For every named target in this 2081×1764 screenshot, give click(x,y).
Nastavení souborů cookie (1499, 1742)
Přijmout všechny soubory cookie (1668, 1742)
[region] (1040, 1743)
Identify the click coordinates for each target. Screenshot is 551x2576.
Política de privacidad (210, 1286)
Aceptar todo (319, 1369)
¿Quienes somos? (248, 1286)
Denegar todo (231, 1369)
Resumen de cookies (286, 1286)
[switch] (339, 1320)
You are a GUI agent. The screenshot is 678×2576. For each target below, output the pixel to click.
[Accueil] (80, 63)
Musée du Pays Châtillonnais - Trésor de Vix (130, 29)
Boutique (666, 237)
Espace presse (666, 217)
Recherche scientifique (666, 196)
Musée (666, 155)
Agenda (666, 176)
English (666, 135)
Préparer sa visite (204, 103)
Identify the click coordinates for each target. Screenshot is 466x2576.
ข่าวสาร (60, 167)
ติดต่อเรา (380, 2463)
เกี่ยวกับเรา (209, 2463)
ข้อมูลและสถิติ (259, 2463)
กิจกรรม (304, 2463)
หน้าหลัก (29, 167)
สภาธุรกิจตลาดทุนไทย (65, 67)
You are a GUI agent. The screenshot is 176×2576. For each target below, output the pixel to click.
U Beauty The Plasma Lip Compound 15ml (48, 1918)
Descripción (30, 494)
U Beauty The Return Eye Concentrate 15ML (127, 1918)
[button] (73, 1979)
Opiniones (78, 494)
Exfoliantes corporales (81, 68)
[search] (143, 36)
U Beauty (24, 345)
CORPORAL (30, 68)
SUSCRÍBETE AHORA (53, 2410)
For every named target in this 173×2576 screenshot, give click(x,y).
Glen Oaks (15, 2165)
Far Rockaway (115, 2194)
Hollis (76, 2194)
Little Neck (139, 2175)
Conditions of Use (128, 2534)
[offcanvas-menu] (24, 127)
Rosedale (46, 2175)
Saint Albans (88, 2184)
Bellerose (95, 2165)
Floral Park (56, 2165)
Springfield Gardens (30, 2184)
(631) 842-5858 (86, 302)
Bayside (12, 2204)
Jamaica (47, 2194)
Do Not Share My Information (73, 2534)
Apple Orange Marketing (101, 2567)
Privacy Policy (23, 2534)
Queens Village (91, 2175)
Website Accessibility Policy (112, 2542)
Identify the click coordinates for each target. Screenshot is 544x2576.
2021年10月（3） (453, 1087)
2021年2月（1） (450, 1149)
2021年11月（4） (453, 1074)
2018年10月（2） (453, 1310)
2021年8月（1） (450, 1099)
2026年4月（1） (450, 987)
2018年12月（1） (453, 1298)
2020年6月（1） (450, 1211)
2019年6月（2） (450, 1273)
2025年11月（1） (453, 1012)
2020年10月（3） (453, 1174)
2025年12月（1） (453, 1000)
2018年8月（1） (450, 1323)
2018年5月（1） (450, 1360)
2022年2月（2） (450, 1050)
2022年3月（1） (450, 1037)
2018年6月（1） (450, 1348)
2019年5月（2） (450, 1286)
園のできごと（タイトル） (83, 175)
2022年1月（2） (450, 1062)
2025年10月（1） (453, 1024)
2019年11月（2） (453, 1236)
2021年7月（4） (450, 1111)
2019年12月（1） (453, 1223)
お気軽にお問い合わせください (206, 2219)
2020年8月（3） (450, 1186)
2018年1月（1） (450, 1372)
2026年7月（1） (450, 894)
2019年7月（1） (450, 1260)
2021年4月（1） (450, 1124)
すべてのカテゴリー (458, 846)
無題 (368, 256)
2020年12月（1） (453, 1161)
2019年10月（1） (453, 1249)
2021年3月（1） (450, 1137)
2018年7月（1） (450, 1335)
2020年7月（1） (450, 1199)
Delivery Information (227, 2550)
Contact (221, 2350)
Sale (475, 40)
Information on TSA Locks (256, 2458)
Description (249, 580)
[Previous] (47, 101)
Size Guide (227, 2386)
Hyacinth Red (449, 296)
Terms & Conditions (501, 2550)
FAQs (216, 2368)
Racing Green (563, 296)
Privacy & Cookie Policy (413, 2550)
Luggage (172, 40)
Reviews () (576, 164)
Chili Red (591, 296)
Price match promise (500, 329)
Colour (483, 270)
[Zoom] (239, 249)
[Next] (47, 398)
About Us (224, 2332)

Work required -
In the entries above, find each line that includes the string "Policy" and copy it.

Result of the exercise -
Privacy Policy (23, 2534)
Website Accessibility Policy (112, 2542)
Privacy & Cookie Policy (413, 2550)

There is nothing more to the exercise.